実は2ちゃんねるのログを見ていた1人なので(カキコミはしてないw)、ログに忠実に作られているな〜と思いました。
カキコミの言葉や、2ちゃん用語を聞くたびニヤニヤしちゃったよ(爆)
というか、ドラマを見ているダンナには「電車女」と呼ばれてます(T▽T)
確かに同じような行動してるけどさ〜(笑)
実際は有り得ない話だけども、リアルのお話なだけにヲタにとっては夢のようなサクセスストーリですなw

7/16 宇宙戦争 スティーブン・スピルバーグ 新宿
文化シネマ
スティーブン・スピルバーグ&トム・クルーズが、H・G・ウェルズの名作小説を映画化したSFスペクタクル。地球侵略を狙う異星人と、愛する者を守ろうとする人類の闘いを活写する。米国東部。バツイチの労働者レイは、離れて暮らす息子ロビーと娘レイチェルとの面会日に奇妙な現象に遭遇。
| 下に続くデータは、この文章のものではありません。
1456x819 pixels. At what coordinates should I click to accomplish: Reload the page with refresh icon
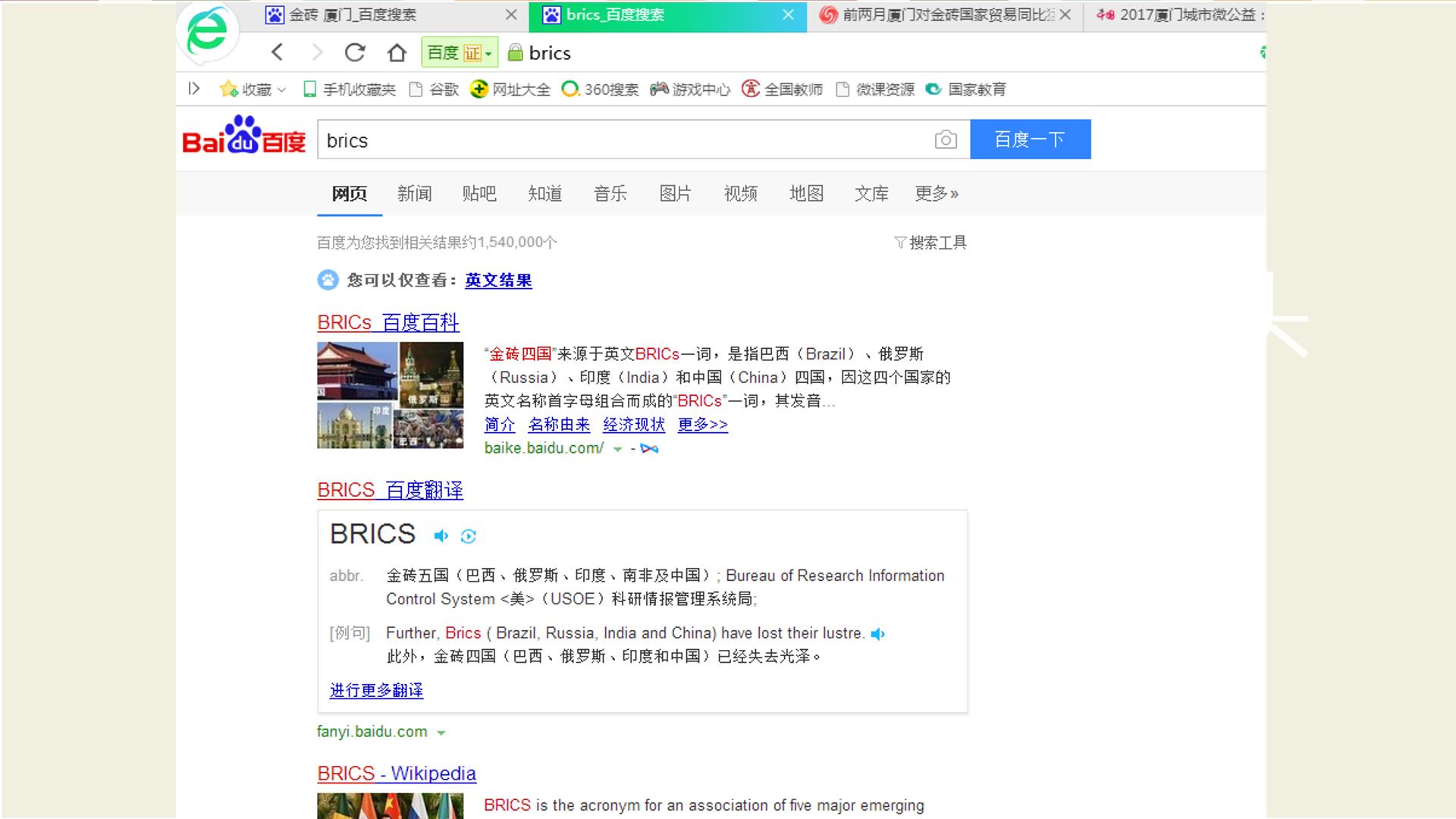pyautogui.click(x=355, y=52)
やがてそれが異星人の襲来だと知った彼は、子供たちを連れ、安全な場所へ逃げようとする。<公式HP>
興業成績で、日本新記録を樹立、NO1になったらしいですね。
ストーリー的にはありきたりっぽいお話でしたが、とにかく映像の迫力がすごかったです。
ただ終わり方があまりにもあっけなさすぎて拍子抜けしたけどね(;´д`)
トムクルーズの娘役のダコタ・ファニングちゃんってどこかでみたような・・・と思ったらアイアムサムの時の子役だったのねぇ〜。
あの時も天使みたいに可愛らしかったけれど、演技力もなかなか。